### WHAT THE EXERCISE ASKS
Reproduce every line of the items below verbatim.

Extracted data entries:
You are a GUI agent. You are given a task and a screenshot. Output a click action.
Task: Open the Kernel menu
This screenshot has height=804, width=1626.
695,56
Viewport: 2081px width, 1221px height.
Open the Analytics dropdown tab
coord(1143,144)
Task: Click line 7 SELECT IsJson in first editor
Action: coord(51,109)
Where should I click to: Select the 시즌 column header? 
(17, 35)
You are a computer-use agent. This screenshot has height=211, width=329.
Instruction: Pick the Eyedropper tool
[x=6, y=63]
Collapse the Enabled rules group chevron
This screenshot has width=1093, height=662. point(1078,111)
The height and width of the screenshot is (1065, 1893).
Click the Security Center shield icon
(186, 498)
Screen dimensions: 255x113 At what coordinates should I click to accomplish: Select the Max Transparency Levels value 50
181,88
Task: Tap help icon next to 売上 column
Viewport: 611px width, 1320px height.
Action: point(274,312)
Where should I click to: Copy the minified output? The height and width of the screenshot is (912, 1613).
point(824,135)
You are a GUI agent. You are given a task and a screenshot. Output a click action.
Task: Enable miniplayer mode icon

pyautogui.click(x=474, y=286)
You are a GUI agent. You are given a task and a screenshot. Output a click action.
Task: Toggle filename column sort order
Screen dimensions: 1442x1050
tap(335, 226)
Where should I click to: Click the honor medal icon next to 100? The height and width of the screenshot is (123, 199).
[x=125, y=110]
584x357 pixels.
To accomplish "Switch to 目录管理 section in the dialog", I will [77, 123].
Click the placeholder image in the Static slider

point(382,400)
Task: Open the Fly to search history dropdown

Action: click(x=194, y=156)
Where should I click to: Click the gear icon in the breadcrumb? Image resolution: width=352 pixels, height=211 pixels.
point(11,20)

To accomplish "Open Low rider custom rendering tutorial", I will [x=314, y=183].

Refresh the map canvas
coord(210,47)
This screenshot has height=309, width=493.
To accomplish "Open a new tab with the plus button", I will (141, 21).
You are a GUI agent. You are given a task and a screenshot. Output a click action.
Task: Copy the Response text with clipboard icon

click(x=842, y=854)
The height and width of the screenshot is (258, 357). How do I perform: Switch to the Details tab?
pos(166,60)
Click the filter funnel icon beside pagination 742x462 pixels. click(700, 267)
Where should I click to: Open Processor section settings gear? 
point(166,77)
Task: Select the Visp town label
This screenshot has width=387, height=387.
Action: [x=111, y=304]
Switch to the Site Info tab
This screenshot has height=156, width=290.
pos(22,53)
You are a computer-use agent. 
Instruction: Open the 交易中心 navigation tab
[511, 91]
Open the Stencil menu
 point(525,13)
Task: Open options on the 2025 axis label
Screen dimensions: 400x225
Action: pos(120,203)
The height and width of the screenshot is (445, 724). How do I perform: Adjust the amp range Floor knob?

### RESULT OF THIS TASK
You are a GUI agent. You are given a task and a screenshot. Output a click action.
Task: Open the Kernel menu
This screenshot has height=804, width=1626.
695,56
Viewport: 2081px width, 1221px height.
Open the Analytics dropdown tab
coord(1143,144)
Task: Click line 7 SELECT IsJson in first editor
Action: coord(51,109)
Where should I click to: Select the 시즌 column header? 
(17, 35)
You are a computer-use agent. This screenshot has height=211, width=329.
Instruction: Pick the Eyedropper tool
[x=6, y=63]
Collapse the Enabled rules group chevron
This screenshot has width=1093, height=662. point(1078,111)
The height and width of the screenshot is (1065, 1893).
Click the Security Center shield icon
(186, 498)
Screen dimensions: 255x113 At what coordinates should I click to accomplish: Select the Max Transparency Levels value 50
181,88
Task: Tap help icon next to 売上 column
Viewport: 611px width, 1320px height.
Action: point(274,312)
Where should I click to: Copy the minified output? The height and width of the screenshot is (912, 1613).
point(824,135)
You are a GUI agent. You are given a task and a screenshot. Output a click action.
Task: Enable miniplayer mode icon

pyautogui.click(x=474, y=286)
You are a GUI agent. You are given a task and a screenshot. Output a click action.
Task: Toggle filename column sort order
Screen dimensions: 1442x1050
tap(335, 226)
Where should I click to: Click the honor medal icon next to 100? The height and width of the screenshot is (123, 199).
[x=125, y=110]
584x357 pixels.
To accomplish "Switch to 目录管理 section in the dialog", I will [77, 123].
Click the placeholder image in the Static slider

point(382,400)
Task: Open the Fly to search history dropdown

Action: click(x=194, y=156)
Where should I click to: Click the gear icon in the breadcrumb? Image resolution: width=352 pixels, height=211 pixels.
point(11,20)

To accomplish "Open Low rider custom rendering tutorial", I will [x=314, y=183].

Refresh the map canvas
coord(210,47)
This screenshot has height=309, width=493.
To accomplish "Open a new tab with the plus button", I will (141, 21).
You are a GUI agent. You are given a task and a screenshot. Output a click action.
Task: Copy the Response text with clipboard icon

click(x=842, y=854)
The height and width of the screenshot is (258, 357). How do I perform: Switch to the Details tab?
pos(166,60)
Click the filter funnel icon beside pagination 742x462 pixels. click(700, 267)
Where should I click to: Open Processor section settings gear? 
point(166,77)
Task: Select the Visp town label
This screenshot has width=387, height=387.
Action: [x=111, y=304]
Switch to the Site Info tab
This screenshot has height=156, width=290.
pos(22,53)
You are a computer-use agent. 
Instruction: Open the 交易中心 navigation tab
[511, 91]
Open the Stencil menu
 point(525,13)
Task: Open options on the 2025 axis label
Screen dimensions: 400x225
Action: pos(120,203)
The height and width of the screenshot is (445, 724). How do I perform: Adjust the amp range Floor knob?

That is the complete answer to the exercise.